- GIVEN RECORDS

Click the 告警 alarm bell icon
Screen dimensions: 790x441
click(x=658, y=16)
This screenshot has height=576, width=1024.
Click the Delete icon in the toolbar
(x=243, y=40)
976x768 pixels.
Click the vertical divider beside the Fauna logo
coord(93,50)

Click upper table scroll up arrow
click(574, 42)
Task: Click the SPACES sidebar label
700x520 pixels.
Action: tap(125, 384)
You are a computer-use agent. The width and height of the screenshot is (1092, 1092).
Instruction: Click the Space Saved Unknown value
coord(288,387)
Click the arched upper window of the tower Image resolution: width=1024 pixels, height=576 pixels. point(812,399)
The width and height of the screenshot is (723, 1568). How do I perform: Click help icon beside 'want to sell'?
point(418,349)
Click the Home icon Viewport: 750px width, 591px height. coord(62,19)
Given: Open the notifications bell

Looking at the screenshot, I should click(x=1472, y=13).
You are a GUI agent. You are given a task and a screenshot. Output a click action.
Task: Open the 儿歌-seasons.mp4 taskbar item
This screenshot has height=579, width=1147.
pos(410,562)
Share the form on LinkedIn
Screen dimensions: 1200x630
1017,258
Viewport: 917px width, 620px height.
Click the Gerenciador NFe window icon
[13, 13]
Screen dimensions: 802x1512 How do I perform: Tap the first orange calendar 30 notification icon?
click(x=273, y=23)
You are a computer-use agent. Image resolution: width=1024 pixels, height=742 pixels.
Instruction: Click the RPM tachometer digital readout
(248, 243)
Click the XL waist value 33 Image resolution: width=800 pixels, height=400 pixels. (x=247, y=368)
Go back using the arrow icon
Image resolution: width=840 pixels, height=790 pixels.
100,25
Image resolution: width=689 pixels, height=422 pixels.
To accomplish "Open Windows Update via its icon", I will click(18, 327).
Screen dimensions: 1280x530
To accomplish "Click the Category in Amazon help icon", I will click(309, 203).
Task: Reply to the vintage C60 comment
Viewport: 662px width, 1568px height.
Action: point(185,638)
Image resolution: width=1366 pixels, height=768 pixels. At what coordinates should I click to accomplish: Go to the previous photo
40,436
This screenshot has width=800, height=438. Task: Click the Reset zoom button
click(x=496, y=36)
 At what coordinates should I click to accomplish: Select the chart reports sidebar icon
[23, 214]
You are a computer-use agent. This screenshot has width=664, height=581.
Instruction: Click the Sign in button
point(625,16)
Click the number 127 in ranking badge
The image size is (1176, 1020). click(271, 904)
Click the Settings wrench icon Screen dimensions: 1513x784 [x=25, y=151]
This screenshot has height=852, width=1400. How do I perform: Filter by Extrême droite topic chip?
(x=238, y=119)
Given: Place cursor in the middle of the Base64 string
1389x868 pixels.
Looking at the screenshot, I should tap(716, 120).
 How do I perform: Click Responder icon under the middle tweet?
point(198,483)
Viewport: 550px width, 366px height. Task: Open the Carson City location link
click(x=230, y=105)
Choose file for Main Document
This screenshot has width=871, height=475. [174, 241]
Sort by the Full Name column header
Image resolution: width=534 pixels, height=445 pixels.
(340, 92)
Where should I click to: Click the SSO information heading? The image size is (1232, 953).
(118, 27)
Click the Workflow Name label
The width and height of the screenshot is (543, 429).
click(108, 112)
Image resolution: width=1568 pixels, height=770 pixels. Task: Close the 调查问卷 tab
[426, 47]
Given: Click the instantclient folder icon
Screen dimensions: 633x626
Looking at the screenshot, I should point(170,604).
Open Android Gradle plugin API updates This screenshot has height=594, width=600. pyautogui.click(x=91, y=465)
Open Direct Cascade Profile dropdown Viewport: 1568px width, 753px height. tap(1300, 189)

- WORK INSTRUCTIONS
Scan the listing for the string "agent". Copy each line that has it.

- SOLUTION TO THE PROBLEM
You are a computer-use agent. The width and height of the screenshot is (1092, 1092).
You are a GUI agent. You are given a task and a screenshot. Output a click action.
You are a computer-use agent. Image resolution: width=1024 pixels, height=742 pixels.
You are a computer-use agent. This screenshot has width=664, height=581.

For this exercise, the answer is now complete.